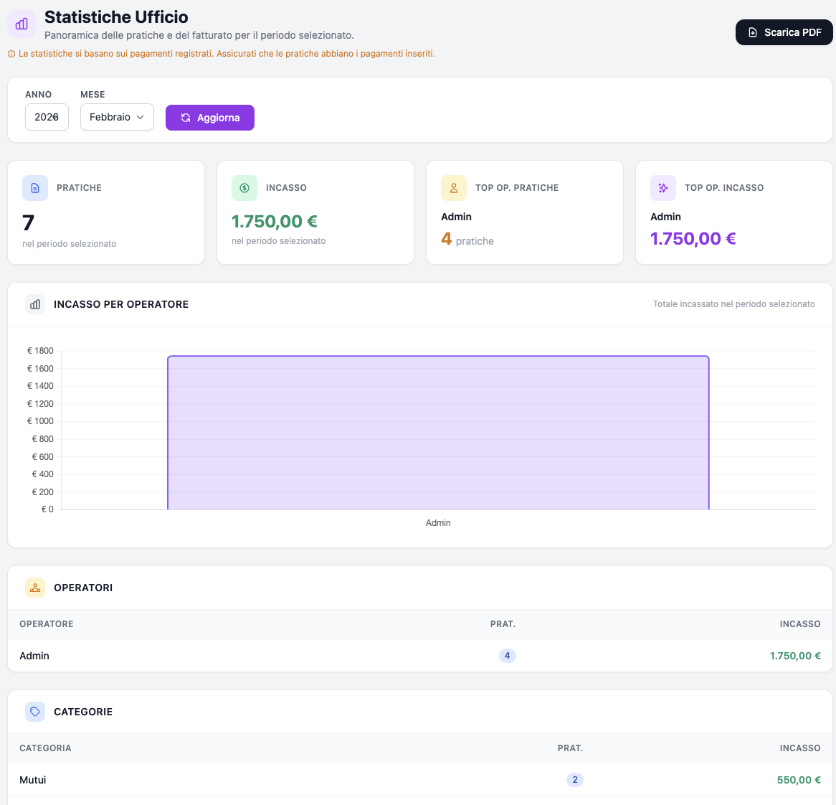Click the Incasso header in Operatori table
Viewport: 836px width, 805px height.
tap(799, 624)
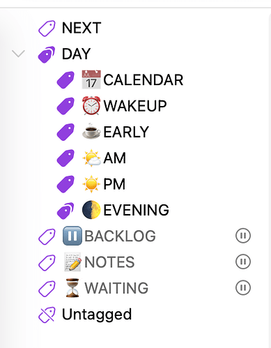271x348 pixels.
Task: Click the crossed-out tag icon beside Untagged
Action: (x=47, y=315)
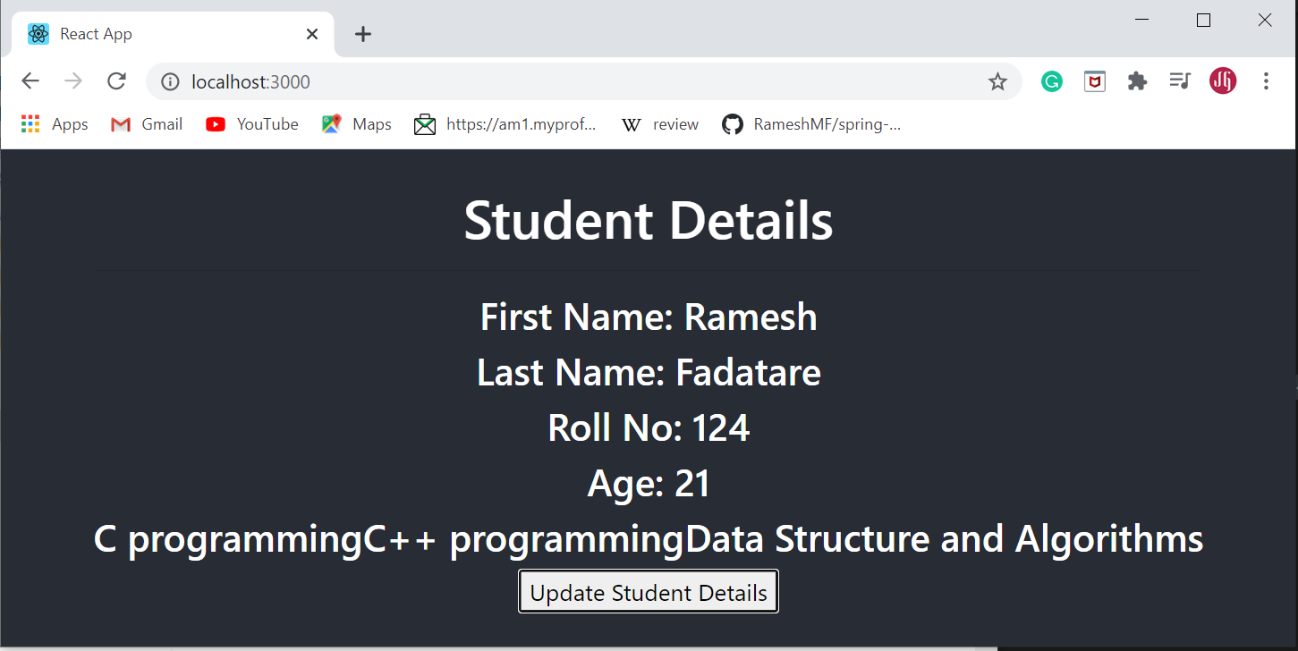Open the Grammarly extension icon
Viewport: 1298px width, 651px height.
pos(1051,80)
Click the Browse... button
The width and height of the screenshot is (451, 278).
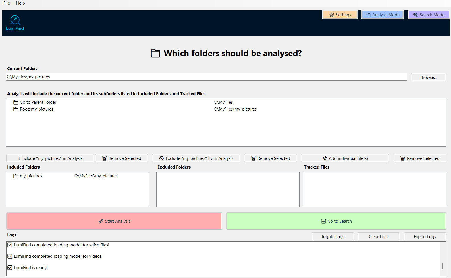coord(429,77)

##########

DIRECTIONS →
Can you update all the lines above so that "screenshot" is replaced with "image" and nothing else changes? Leave the pictures out of your answer.

CORRECT RESPONSE →
Click the Incasso header in Operatori table
Viewport: 836px width, 805px height.
tap(799, 624)
271x348 pixels.
Task: Click the crossed-out tag icon beside Untagged
Action: (x=47, y=315)
Open the Grammarly extension icon
Viewport: 1298px width, 651px height.
pos(1051,80)
Click the Browse... button
The width and height of the image is (451, 278).
coord(429,77)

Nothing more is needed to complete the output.